The steel sheets were loaded onto the bright yellow trailer, securely strapped down and then I began the slow process of driving back to the farm. If during the drive back, the steel sheets became loose, they could have easily flown off the back of the trailer and this would be a serious hazard to anyone else on the road. Just to add a degree of difficulty to the transport, the edges of the steel sheet are quite sharp and they can cut through the nylon ropes and tie down straps used to hold the steel sheets firmly to the trailer. Transporting any steel sheets requires you to keep one eye on the road and the other on the contents of the trailer. By the time I made it back to the farm only a single rope had been broken by the razor sharp edges of the old iron, which was OK as I had used multiple and redundant ropes.

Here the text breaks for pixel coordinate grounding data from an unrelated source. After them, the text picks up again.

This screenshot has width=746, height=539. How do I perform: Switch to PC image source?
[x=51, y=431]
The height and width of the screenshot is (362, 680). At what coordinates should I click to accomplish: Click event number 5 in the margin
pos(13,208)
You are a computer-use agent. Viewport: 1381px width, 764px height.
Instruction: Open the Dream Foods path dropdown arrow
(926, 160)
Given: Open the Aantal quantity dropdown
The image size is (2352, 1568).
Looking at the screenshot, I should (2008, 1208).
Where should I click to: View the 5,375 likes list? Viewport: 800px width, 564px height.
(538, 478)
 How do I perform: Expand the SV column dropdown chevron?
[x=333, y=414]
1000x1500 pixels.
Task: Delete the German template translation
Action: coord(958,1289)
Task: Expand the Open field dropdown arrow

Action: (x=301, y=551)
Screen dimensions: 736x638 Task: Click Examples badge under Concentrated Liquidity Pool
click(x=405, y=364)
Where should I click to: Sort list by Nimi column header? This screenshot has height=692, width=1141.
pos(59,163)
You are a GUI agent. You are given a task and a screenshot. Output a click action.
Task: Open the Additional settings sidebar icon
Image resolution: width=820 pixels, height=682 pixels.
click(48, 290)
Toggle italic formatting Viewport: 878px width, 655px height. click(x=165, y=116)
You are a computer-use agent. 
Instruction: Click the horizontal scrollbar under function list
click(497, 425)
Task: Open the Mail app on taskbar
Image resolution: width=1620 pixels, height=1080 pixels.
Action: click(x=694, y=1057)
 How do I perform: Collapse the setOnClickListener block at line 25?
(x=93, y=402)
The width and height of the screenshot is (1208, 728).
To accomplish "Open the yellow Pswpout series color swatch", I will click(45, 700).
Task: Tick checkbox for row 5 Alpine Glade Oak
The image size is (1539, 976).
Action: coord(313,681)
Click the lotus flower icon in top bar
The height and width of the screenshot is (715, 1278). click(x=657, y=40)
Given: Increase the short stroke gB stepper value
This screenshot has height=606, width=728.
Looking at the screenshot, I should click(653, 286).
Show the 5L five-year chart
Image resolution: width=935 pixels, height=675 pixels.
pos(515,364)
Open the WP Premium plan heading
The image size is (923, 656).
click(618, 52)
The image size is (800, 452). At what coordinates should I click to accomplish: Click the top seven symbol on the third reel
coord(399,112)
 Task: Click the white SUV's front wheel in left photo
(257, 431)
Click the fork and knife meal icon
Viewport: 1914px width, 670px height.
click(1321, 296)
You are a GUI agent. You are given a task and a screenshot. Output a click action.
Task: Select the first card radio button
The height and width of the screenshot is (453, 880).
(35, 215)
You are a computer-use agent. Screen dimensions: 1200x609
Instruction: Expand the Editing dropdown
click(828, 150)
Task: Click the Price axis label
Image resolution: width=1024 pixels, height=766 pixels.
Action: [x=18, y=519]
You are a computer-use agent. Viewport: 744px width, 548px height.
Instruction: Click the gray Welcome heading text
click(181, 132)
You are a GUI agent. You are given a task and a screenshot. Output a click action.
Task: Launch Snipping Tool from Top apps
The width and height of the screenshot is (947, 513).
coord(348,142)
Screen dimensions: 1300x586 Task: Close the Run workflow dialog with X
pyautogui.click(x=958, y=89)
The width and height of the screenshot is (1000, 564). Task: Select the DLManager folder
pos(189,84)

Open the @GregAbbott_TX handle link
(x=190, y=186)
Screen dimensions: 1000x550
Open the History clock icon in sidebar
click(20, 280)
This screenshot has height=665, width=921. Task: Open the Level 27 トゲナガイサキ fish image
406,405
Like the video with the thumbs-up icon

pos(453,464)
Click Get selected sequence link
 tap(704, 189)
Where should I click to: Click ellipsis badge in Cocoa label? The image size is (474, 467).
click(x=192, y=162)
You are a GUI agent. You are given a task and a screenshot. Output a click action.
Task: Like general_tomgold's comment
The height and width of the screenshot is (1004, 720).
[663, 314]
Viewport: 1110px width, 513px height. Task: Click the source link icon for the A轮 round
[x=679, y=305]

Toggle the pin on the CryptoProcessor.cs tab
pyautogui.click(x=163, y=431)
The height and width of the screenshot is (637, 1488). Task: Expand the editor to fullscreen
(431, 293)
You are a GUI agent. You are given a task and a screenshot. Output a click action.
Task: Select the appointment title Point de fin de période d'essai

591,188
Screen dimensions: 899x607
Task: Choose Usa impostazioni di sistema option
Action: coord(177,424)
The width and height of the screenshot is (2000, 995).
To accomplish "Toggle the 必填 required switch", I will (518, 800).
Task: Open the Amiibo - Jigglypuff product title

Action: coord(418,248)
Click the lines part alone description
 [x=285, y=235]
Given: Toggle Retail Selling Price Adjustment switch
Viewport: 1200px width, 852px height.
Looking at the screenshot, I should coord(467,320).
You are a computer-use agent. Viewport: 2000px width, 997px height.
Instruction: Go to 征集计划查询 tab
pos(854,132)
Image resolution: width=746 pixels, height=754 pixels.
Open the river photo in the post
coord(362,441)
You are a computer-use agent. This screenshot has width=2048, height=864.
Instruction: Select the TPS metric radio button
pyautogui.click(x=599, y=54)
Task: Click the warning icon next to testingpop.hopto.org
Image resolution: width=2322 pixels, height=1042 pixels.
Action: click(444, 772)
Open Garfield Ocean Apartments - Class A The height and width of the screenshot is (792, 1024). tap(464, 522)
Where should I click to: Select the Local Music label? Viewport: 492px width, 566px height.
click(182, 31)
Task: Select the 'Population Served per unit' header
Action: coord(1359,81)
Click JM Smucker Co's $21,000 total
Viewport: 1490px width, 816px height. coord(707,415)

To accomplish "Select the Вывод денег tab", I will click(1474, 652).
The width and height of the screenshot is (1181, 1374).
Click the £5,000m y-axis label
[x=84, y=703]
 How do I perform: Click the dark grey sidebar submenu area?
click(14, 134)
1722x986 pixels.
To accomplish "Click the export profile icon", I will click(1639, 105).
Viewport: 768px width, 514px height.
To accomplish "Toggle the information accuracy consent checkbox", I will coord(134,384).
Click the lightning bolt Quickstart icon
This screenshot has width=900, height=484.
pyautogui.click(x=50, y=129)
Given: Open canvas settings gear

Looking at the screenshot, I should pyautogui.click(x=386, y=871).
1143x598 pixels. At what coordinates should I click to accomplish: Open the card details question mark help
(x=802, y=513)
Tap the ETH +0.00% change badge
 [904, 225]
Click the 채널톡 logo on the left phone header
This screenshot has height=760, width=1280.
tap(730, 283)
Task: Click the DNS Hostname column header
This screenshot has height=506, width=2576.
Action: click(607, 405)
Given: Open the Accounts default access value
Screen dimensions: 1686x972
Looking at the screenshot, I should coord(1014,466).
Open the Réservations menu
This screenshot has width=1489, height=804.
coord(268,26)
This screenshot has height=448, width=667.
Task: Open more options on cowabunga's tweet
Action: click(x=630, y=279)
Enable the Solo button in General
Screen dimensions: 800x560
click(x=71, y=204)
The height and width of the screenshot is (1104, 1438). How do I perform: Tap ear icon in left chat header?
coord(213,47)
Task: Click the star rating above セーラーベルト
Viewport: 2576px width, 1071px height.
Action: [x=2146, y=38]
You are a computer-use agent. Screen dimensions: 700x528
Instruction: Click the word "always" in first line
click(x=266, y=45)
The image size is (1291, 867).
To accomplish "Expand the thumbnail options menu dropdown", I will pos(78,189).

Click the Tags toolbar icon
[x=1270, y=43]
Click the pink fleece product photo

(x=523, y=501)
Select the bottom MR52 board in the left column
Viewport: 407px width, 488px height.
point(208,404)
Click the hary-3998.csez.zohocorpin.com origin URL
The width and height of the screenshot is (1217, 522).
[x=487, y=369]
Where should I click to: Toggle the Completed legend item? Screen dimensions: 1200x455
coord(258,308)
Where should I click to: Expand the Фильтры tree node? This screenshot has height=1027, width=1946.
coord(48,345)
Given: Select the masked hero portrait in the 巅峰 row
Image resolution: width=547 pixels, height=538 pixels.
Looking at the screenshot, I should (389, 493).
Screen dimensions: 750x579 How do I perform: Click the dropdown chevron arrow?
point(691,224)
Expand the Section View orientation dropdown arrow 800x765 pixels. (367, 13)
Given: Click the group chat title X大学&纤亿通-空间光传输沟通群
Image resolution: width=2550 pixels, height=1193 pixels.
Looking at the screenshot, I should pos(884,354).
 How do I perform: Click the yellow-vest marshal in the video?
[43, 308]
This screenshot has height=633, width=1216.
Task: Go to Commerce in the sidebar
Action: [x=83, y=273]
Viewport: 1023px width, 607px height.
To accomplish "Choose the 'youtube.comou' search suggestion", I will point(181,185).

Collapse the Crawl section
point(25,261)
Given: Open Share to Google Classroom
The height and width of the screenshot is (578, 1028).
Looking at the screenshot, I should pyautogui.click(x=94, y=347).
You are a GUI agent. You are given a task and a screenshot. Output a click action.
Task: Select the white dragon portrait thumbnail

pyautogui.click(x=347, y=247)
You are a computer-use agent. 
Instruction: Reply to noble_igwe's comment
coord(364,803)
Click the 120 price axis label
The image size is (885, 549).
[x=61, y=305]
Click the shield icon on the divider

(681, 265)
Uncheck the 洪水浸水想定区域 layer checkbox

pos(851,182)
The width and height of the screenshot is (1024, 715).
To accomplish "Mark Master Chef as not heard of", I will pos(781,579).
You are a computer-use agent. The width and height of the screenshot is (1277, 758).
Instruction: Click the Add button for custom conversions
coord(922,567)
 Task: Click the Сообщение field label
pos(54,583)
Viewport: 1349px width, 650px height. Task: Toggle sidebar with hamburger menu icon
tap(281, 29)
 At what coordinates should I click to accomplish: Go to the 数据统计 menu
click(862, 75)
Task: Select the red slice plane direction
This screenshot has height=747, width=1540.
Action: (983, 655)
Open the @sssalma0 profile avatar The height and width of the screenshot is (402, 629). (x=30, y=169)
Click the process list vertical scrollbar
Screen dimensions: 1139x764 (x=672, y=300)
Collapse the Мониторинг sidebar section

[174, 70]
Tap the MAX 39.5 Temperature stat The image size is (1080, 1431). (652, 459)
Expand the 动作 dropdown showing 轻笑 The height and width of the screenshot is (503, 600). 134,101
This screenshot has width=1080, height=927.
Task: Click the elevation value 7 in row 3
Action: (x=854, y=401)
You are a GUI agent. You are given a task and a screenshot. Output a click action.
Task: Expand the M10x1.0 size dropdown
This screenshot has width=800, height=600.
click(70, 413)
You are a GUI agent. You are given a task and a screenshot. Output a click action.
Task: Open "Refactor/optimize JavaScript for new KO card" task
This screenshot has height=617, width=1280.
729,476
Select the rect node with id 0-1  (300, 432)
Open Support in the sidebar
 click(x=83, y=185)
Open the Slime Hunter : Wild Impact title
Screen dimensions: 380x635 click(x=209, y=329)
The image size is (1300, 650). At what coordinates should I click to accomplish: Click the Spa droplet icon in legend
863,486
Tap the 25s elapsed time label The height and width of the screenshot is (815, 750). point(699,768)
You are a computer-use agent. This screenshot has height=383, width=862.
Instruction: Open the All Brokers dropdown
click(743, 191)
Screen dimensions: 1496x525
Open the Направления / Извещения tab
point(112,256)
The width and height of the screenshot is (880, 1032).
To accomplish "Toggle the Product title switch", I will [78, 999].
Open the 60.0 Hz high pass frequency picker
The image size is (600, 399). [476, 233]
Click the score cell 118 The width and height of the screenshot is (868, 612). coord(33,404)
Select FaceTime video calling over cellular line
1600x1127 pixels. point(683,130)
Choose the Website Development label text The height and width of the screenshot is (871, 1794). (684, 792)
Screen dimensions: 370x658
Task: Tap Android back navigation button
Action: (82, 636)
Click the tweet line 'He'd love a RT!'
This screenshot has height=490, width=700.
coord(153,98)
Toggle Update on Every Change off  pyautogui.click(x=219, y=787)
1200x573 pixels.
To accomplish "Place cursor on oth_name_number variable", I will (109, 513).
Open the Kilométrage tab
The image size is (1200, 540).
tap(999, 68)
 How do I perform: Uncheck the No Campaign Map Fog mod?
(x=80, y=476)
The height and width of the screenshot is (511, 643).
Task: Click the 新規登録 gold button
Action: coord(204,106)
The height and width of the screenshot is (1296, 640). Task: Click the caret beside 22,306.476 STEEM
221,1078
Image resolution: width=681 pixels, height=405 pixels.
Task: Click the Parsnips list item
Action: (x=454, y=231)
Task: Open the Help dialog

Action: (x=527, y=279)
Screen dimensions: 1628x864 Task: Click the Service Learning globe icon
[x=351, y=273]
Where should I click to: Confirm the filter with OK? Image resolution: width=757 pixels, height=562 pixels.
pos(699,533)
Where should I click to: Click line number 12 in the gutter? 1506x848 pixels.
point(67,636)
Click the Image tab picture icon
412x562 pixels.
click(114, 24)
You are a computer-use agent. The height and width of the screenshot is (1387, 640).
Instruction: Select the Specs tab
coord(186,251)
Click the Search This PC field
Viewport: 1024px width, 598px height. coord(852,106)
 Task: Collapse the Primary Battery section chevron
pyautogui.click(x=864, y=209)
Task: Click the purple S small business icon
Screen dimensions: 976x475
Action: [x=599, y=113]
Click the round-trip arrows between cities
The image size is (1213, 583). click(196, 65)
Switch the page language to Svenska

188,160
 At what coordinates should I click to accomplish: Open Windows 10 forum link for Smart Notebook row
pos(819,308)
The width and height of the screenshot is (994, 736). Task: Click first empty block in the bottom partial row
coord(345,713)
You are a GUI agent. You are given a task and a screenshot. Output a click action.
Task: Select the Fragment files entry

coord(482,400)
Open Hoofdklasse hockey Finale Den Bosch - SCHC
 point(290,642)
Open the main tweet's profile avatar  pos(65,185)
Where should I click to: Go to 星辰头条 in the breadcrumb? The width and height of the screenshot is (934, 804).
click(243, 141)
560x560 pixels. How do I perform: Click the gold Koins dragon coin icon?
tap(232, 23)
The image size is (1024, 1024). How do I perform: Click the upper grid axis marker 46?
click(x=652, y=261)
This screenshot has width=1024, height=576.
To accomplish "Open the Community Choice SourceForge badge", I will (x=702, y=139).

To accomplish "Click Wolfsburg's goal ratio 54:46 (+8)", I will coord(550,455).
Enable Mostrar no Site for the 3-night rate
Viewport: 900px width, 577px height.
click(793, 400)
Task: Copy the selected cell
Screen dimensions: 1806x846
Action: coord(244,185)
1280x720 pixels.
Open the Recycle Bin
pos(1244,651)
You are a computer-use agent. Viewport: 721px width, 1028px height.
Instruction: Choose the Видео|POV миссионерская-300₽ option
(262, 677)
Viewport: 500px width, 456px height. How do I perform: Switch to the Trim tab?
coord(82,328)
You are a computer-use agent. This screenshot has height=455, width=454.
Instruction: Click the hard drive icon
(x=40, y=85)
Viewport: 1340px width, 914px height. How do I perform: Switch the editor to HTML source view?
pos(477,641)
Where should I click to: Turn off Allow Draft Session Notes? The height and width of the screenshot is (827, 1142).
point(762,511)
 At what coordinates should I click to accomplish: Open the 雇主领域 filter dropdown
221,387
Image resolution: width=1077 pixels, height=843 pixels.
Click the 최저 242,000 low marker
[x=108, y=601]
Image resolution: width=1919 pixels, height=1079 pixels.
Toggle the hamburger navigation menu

Steel sheets waiting on the now muddy yellow trailer waiting to be unloaded

A couple of hours after getting the steel sheets unloaded a slow moving storm moved over the area. Then it rained, and just for good measure it rained some more. Excavations were not possible. I dislike mud and the site for the wood shed was threatening to turn into a serious mud pit. I’ve heard that some people like mud pits (perhaps for wrestling), but I remain unconvinced! Anyway, a couple of trailer loads of crushed limestone were spread around the area. The rocks are actually sourced from a nearby quarry which has long been quarried by humans for millennia because it is a major source of flint. Take that mud!

Crushed limestone has been distributed around the excavation site

Observant readers will note (soil geek alert!) that as the weather has become cooler and the rainfall is now exceeding the evaporation, the volcanic loam has turned from an orange red colour to a much darker brown. This change reflects an increase of water, organic matter and biological activity in the soil itself.